Potential impacts in other related sectors
Extending high shale production would allow the efficiencies already unlocked to continue, with implications for a range of related sectors (Exhibit 8):
- Midstream: If the shale production peak does extend, the need for infrastructure would grow even faster, calling for additional pipelines and facilities to handle incremental volumes and export demands. This could require the construction of new pipelines to transport an additional one MMBOPD and 20 billion cubic feet per day (BCFD) of gas, especially from the Permian Basin, and an accelerated development of US export capacity.
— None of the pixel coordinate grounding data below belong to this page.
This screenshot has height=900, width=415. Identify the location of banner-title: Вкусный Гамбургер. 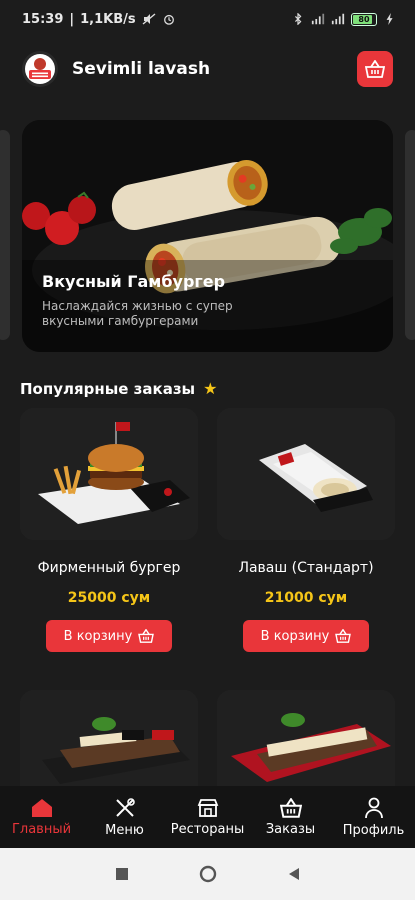
(134, 282).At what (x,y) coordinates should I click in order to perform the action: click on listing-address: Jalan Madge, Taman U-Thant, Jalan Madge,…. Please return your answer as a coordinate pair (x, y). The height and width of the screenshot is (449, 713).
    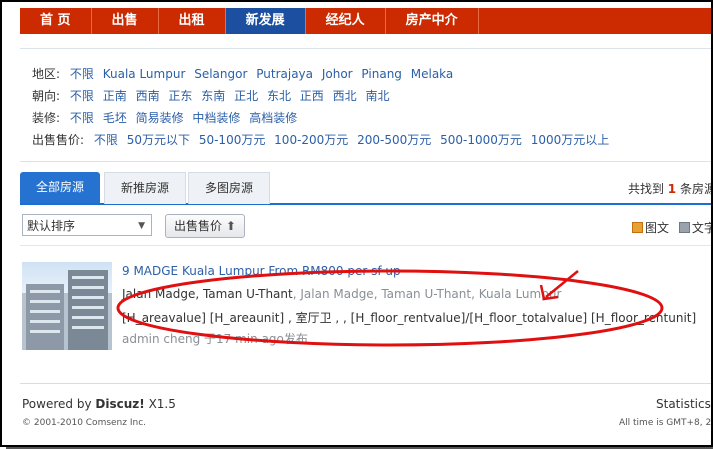
    Looking at the image, I should click on (342, 294). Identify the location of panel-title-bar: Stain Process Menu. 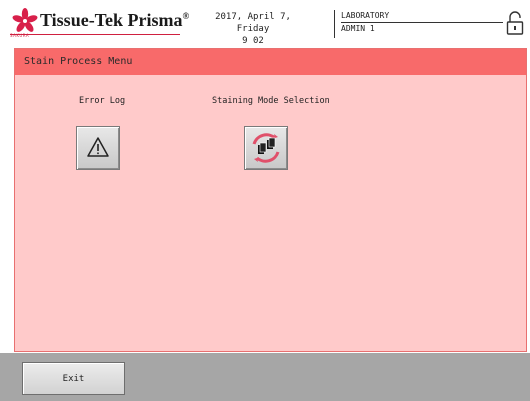
(270, 62).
- Refining and chemicals: Continued availability of low-cost feedstocks (light crude, natural gas liquids, and ethane) would allow US refiners and petrochemical suppliers to maintain their lower-cost advantages, while export markets could continue to absorb excess volumes. The market for ethane, in particular, will be very sensitive to the pace of development; in the base outlook, a large portion of incremental ethane will be rejected into gas streams, but later exported as international demand grows and export infrastructure is developed.
- Offshore and exploration: Marginal sources of oil production around the world, such as offshore, conventional, and oil sands, would be scrutinized as shale production increases, with roughly one MMBOPD worth of future projects from these sources displaced by shale. Exploration could also be pressured to find resources that can compete with shale’s low breakevens.
With the right innovation and scale, US shale could unlock additional value, potentially for decades to come, as a cornerstone of the US energy system.
Yet this future is not guaranteed. As Tier 1 inventory declines, innovation becomes the critical lever to meet demand. Businesses that combine capital discipline with the agility to adapt at speed will be best positioned to define the new shale era.